Upon returning to Ukraine, Bishop Mefodij began to work with renewed vigour and enthusiasm. He visited the parish priests in Sumy and, with the donations he received in Canda, helped numerous parishes, priests, and destitute parishioners.

With the donations, the Bishop has also put out a small Ukrainian prayer book or molytovnyk. It is interesting

to note that the Bishop felt it necessary to preface the prayer book with a two-page explanation of why it is acceptable, even desirable, to pray in one’s own native language, that it should not be reserved only for bazaars and mundane daily living. Up until recently, many people in Ukraine felt that praying only in Russian could be acceptable to God.

In addition, Bishop Mefodij is now publishing a small church newspaper –the only Ukrainian newspaper in the entire Sumy area.

Last September, Patriarch Filaret, of the Kyiv Patriarchate, visited Sumy in recognition of the 300-year anniversary of Sumy and 10-year anniversary of the renewed Ukrainian Orthodox parish of Sumy.

The local populace, witnessing so many positive improvements, has been uplifted and new members have been coming over to the Kyiv Church says Bishop Mefodij. He says that people are slowly coming to national consciousness and realizing that having their own church is important.
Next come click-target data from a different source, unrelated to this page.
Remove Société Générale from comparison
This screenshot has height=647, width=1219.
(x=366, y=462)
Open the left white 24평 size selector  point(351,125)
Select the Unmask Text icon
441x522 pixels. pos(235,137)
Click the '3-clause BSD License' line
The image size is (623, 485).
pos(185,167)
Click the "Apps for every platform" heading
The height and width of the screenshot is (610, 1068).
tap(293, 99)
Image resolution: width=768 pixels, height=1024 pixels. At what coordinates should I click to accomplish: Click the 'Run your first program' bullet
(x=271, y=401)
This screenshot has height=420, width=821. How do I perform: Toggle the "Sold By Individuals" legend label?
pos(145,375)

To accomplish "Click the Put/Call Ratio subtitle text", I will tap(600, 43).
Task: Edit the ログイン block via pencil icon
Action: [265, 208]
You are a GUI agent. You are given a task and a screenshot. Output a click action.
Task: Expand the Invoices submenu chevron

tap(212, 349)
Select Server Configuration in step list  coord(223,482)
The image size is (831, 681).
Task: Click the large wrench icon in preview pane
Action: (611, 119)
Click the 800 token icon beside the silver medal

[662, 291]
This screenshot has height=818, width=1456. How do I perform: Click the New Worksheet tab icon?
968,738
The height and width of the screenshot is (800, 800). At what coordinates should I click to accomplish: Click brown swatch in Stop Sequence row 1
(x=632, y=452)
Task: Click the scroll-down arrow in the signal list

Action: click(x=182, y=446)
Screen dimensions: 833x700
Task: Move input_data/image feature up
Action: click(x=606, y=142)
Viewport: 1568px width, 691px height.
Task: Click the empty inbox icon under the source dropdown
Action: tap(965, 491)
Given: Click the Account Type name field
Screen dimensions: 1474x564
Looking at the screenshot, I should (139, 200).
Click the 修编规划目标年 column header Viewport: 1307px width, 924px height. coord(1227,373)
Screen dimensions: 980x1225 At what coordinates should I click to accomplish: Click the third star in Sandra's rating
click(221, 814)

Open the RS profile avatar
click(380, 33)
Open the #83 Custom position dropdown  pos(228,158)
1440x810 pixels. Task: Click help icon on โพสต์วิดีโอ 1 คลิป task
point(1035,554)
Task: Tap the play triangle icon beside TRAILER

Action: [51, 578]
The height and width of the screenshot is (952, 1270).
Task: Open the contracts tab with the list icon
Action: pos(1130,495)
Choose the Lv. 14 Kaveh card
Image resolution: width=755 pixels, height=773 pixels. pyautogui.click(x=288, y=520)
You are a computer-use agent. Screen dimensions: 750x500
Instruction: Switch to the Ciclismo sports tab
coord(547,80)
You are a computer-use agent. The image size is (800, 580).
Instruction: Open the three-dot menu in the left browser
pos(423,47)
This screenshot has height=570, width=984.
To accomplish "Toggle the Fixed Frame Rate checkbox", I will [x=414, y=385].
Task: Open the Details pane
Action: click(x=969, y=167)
This is not being overlooked by the Moscow Church still intent on destabilizing and demoralizing the adherents of the Kyiv Patriarchate.

Recently, Bishop Mefodij sent a letter in which he expressed his thanks to the committee and to the many organizations and individuals who contributed money or helped him in any way during his stay in Toronto.  In the letter he writes: “With your financial support we have been able to in a short time spread and develop and significantly and substantially increase our eparchy, to organize people in the regions and oblasts for the rebirth of our Ukrainian National Church.”

The letter included a long and detailed list of all the ways in which his parishes were helped with the donations.  Copies of his letter were sent to Bishops and hierarchies of both the Ukrainian Orthodox Church of Canada as well as the Ukrainian Catholic Church.

Our community in Canada welcomed Bishop Mefodij Sribniak with a generous outpouring of warmth, bestowed on him as a priest and as a true patriot of Ukraine. As an emissary of the Kyiv Patriarchate, he enlightened many people who had been unaware of the situation within the Orthodox Church in Ukraine.

It is heartening to realize that the dedicated work of such a small committee, working on such a worthy goal can touch so many people. Hopefully, this small committee will grow as more people become motivated to help the suffering Ukrainian Orthodox Church of the Kyiv Patriarchate, which is devoted to retaining Ukrainian spirituality in the face of relentless opposition.